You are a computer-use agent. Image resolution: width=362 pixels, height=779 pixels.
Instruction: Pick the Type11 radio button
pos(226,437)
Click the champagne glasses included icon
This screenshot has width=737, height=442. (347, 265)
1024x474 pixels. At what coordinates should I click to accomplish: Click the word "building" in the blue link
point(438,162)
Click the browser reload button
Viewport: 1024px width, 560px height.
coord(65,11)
_ _ _ _ _
| THE TASK |
A word-for-word copy of the full listing is required.

| YOUR RESPONSE |
You are a computer-use agent. Image resolution: width=362 pixels, height=779 pixels.
Instruction: Pick the Type11 radio button
pos(226,437)
Click the champagne glasses included icon
This screenshot has width=737, height=442. (347, 265)
1024x474 pixels. At what coordinates should I click to accomplish: Click the word "building" in the blue link
point(438,162)
Click the browser reload button
Viewport: 1024px width, 560px height.
coord(65,11)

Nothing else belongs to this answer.